21/07/2018

CRÓNICAS DO CORAÇÃO DO MINHO (21) - Evolução - Entre Cemitérios e Corridas


EVOLUÇÃO – ENTRE CEMITÉRIOS E CORRIDAS

Normalmente, quando alguém, ou algo, chega ao fim de vida, torna-se inevitável falar em cemitério, quer se goste ou não da palavra ou da ideia. Comecemos pela ilusão dos “carros de sonho”. Sim, tal como as pessoas muito ricas, com um estatuto privilegiado na sociedade, também as viaturas mais fiáveis e apelativas no mercado, por mais caras que sejam e que dão status, vão parar ao cemitério e deixam-nos a certeza de que nada é eterno. Exemplo disso é o “estranho” cemitério com Ferraris, em Sacramento, E.U.A.

Entretanto, parece “normal” o cemitério quando se trata de viaturas clássicas / antigas. Tanto existe no Alabama, E.U.A., como em inúmeros locais do mundo, e que tem vindo a despoletar questões ambientais, pelos verdadeiros atentados à natureza. O maior cemitério de carros clássicos da Europa está situado num país impensável – a Suécia! Aconteceu a partir de 1967, ano em que se fez um referendo e foi aprovada a condução com o volante à esquerda, o que provocou a substituição, em massa, de viaturas com o volante à direita. Em 2017, a marca sueca Volvo anunciou que só iria produzir veículos elétricos. Prevê-se, num futuro próximo, um novo incremento de carros usados, movidos a gasóleo e gasolina, abandonados em cemitérios naquele país.

(Tarefas a realizar)
[1] Substitua "cemitério" por "ferro-velho" e apresente de novo todo o trecho da crónica, desde "Normalmente, quando alguém, ou" até "em Sacramento, E.U.A.".
[2] Responda, com base na crónica:
(a) Em que cidade fica o cemitério com Ferraris?
(b) Em que ano se fez o referendo na Suécia?
(c) O que anunciou a Volvo em 2017?
[3] Prossiga a crónica sobre cemitérios de carros a partir da última frase apresentada.
As linhas que vêm a seguir são material à parte, sem relação com a crónica.

(Dados fornecidos)
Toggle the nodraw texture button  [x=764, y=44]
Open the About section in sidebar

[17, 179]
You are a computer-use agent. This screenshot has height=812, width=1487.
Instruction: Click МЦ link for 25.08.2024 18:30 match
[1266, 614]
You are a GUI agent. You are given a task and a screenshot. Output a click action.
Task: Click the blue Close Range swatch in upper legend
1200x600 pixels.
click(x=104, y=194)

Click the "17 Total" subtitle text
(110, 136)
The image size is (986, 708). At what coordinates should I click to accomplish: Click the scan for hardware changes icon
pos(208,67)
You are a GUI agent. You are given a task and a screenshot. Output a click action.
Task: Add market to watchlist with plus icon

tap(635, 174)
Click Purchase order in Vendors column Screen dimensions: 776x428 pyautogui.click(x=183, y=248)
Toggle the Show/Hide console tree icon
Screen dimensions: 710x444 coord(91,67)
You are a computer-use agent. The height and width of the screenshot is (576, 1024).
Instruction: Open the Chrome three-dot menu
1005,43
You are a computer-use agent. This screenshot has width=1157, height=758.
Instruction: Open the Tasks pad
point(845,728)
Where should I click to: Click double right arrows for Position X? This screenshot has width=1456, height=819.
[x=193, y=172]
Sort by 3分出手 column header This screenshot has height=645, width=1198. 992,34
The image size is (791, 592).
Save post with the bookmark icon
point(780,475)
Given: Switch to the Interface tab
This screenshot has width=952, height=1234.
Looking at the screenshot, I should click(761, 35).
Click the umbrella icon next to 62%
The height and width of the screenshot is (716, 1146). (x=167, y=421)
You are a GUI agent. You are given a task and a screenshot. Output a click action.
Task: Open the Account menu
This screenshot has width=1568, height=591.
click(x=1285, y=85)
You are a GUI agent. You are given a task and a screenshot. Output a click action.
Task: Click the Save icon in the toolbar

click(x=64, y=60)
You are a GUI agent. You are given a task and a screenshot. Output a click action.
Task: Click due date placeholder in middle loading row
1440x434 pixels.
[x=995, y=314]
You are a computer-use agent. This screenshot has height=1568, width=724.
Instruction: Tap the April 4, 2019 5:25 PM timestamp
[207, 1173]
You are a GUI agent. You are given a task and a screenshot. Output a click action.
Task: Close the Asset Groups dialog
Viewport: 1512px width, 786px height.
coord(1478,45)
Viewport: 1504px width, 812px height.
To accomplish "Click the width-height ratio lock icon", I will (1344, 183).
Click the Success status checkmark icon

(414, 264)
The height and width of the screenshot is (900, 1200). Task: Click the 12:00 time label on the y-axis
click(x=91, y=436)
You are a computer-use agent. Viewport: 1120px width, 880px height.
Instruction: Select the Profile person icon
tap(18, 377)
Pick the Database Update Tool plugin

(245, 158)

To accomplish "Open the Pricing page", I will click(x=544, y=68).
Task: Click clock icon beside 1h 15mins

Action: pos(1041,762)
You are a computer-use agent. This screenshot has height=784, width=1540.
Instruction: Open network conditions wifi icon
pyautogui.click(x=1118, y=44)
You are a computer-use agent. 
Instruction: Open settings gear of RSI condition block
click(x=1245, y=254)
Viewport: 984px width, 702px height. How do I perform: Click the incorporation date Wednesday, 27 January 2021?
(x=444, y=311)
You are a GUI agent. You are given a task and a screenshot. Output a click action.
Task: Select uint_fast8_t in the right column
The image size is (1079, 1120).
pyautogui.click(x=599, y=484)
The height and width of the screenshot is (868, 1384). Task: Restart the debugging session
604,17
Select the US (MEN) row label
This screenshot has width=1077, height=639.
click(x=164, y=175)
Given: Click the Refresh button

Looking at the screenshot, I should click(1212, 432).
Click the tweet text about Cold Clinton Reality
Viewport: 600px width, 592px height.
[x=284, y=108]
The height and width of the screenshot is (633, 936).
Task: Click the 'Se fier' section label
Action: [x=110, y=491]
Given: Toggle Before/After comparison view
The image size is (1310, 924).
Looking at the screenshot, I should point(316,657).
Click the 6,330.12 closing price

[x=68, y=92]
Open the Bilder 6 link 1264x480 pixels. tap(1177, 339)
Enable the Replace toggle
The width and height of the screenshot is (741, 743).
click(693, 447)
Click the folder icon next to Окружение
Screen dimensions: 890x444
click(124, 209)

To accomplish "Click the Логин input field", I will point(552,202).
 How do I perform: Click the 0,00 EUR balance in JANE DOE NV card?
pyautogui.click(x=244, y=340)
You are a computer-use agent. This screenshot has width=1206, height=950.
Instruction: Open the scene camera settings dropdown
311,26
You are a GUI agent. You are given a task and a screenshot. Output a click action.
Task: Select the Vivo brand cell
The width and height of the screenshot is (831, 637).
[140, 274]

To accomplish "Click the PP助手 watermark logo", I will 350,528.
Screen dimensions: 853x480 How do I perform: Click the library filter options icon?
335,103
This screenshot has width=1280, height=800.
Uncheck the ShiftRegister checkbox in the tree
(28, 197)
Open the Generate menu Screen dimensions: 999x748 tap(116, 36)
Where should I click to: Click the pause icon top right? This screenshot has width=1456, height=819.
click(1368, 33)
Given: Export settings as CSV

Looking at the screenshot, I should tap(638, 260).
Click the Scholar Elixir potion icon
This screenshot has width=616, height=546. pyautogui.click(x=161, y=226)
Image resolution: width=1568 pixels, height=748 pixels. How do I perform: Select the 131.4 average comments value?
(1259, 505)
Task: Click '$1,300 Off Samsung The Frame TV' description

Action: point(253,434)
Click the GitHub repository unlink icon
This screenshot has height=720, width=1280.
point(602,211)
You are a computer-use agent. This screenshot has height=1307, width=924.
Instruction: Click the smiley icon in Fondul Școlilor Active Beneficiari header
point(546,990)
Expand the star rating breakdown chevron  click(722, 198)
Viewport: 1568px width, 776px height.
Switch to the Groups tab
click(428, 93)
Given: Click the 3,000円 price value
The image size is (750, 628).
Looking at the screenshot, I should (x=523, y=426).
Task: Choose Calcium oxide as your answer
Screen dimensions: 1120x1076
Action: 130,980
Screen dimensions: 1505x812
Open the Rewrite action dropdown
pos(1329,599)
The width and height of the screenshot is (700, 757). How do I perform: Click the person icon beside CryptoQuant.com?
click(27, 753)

(Resultados por ordem)
[1]
Normalmente, quando alguém, ou algo, chega ao fim de vida, torna-se inevitável falar em ferro-velho, quer se goste ou não da palavra ou da ideia. Comecemos pela ilusão dos “carros de sonho”. Sim, tal como as pessoas muito ricas, com um estatuto privilegiado na sociedade, também as viaturas mais fiáveis e apelativas no mercado, por mais caras que sejam e que dão status, vão parar ao ferro-velho e deixam-nos a certeza de que nada é eterno. Exemplo disso é o “estranho” ferro-velho com Ferraris, em Sacramento, E.U.A.

[2]
(a) Em Sacramento, E.U.A.
(b) Em 1967.
(c) Que só iria produzir veículos elétricos.

[3]
No final de 2015, rebentou o escândalo, rotulado como o Dieselgate, após a descoberta que uma conceituada marca alemã – a Volkswagen (VW) – manipulou o software de mais de onze milhões de viaturas movidas a gasóleo e produzidas nas suas fábricas, para contornar os testes de emissões poluentes, que evidenciavam emissões bem superiores ao anunciado. Pressionada pelos E.U.A., a VW readquiriu, aos proprietários e concessionários, cerca de 350.000 veículos, gastando 7,4 mil milhões de dólares americanos e depositou-os em vários lotes de terreno espalhados pelo território norte-americano, com um total de 37 cemitérios. Nestes, inclui-se os cemitérios gigantes de Victorville, no deserto californiano, e em Detroit, sendo surpreendente e chocante a vista aérea com uma imensidão de automóveis novos e seminovos, alinhados, à espera de ser demolidos [e já o foram cerca de 20.000, segundo a agência Reuters]. Enquanto executivos da VW aguardam julgamento, outros responsáveis da marca admitem que, apesar dos elevados custos, as viaturas possam vir a ser reparadas e devolvidas aos clientes, prevendo-se que algumas outras possam ser “recondicionadas”.

Observa-se uma produção na indústria automóvel superior à procura, que provoca o armazenamento dos stocks excedentes a céu aberto, em muitos pontos do mundo. Entre outros, são muito conhecidos os casos de viaturas novas não escoadas e em elevado número nos seguintes locais: porto de Sheerness, Corby e Avonmouth, Inglaterra; São Petersburgo, Rússia; porto de Civitavecchia, Itália e porto de Valência, Espanha.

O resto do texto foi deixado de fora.